Last Friday’s price action gave a repeat performance taking the pair lower once again, before Monday’s very weak attempt to rally provided some hope for euro bulls with the follow through on Tuesday running into resistance in the 1.1030 area before capitulating and closing lower on the day at 1.0979. Once again in early trading we have seen the pair attempt to rise, only for the rally to be snuffed out with a test of the platform of support in the 1.0950 area now on the horizon. This was the level that duly provided support to the pair back in July following the Brexit vote, with the pair rallying to 1.1350 in due course.
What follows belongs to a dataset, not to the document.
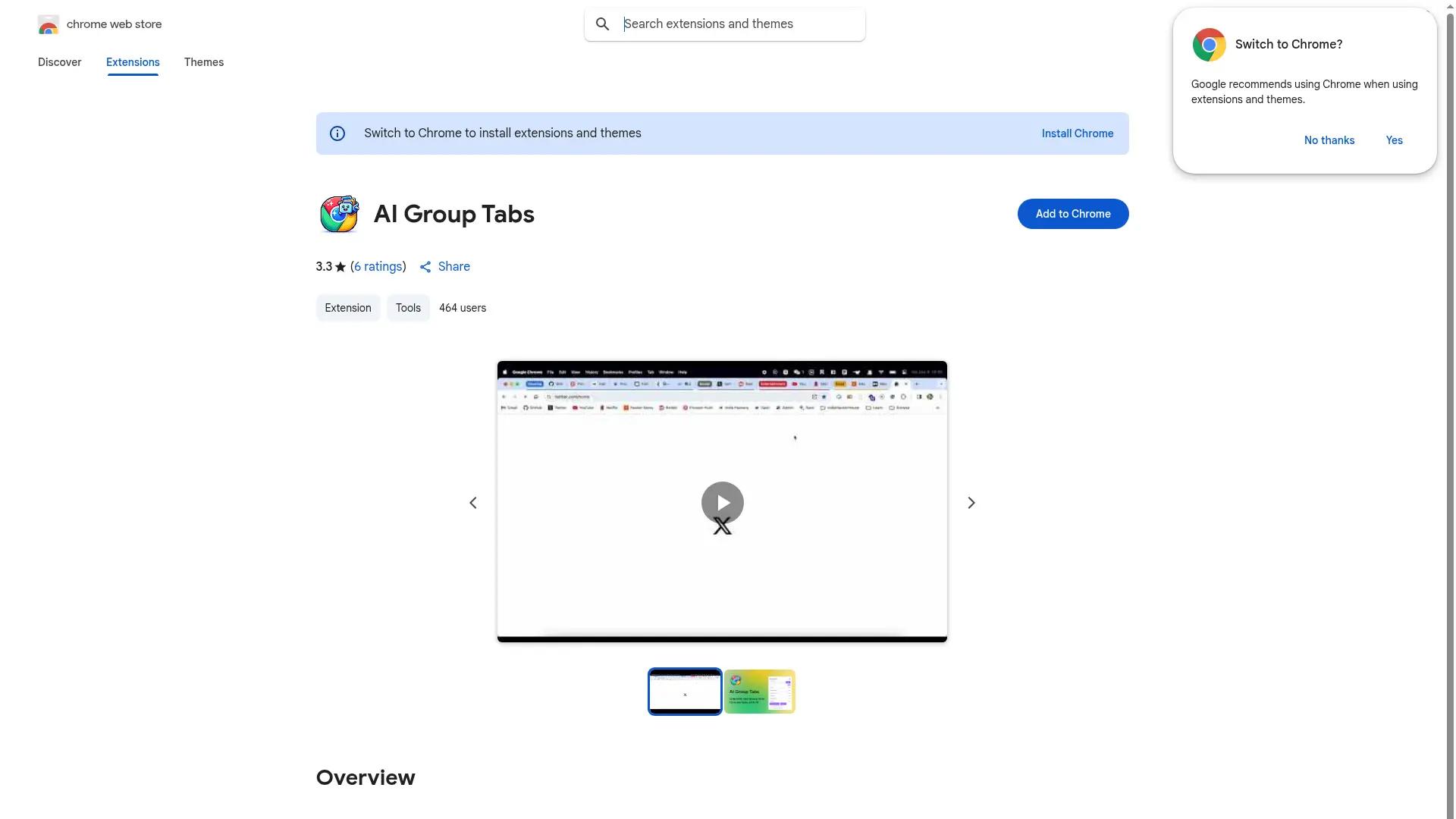Click the AI Group Tabs extension icon
The width and height of the screenshot is (1456, 819).
[x=339, y=213]
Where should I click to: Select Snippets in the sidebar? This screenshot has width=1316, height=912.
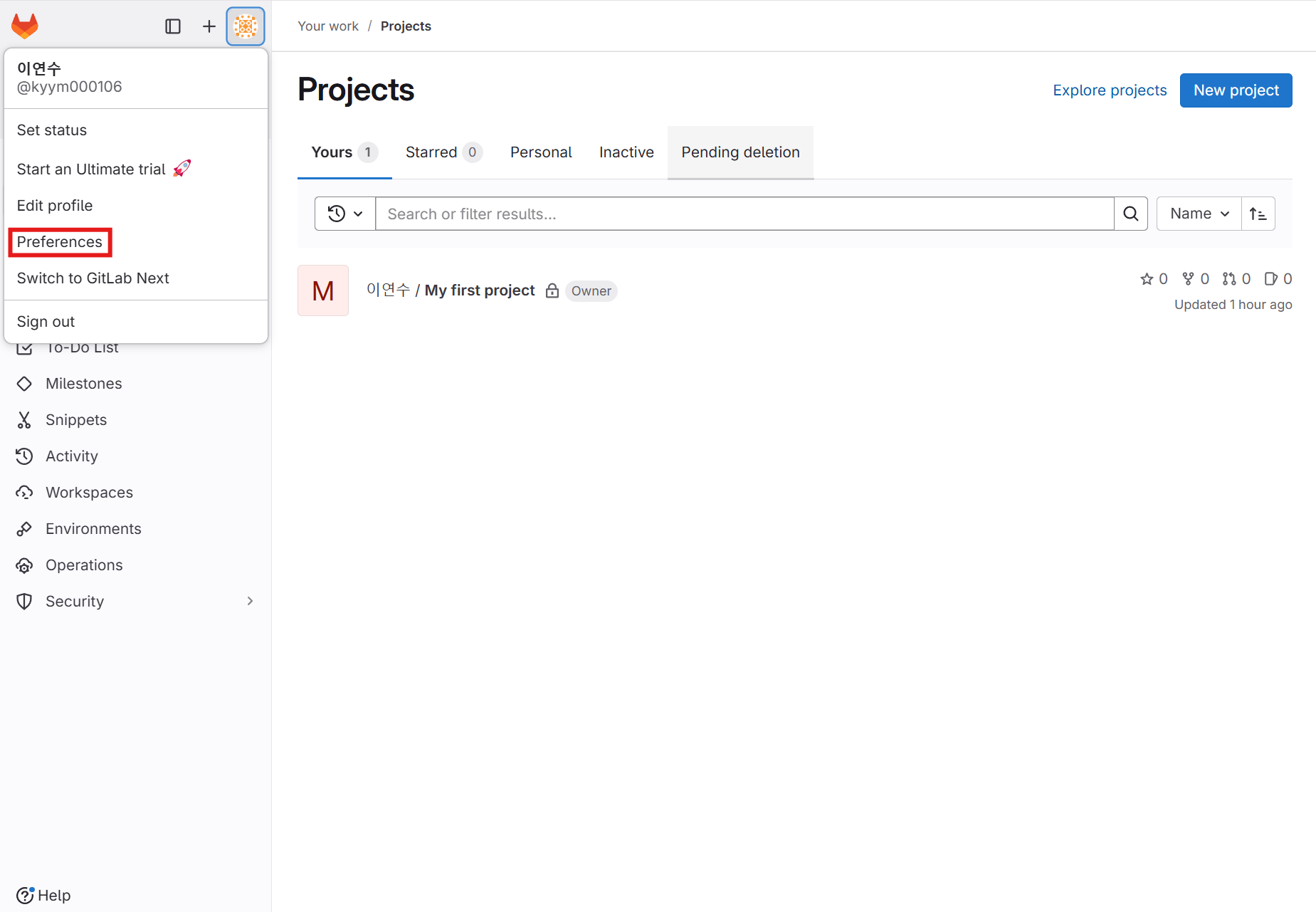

For any such repeat, much will depend on the FOMC, and should they fail to deliver which now seems increasingly likely, this may be the catalyst for the beleaguered euro, and for a rally in the pair with some momentum.
It is also interesting to note the associated volumes with the current move lower, as not only are they relatively low, but also falling in a falling market, and suggesting the current bearish phase may well be reaching a conclusion.
From a fundamental perspective tomorrow sees the ECB interest rate decision, and press conference from Mario Draghi which will no inject a degree of volatility to the eurodollar, and also determine whether the current support level will indeed hold. Moreover, last week also saw an increase in the net short positions at the CFTC to 93,472 contracts, which is by no means an extreme for eurodollar where in 2015 net short positions reached over 200k contracts.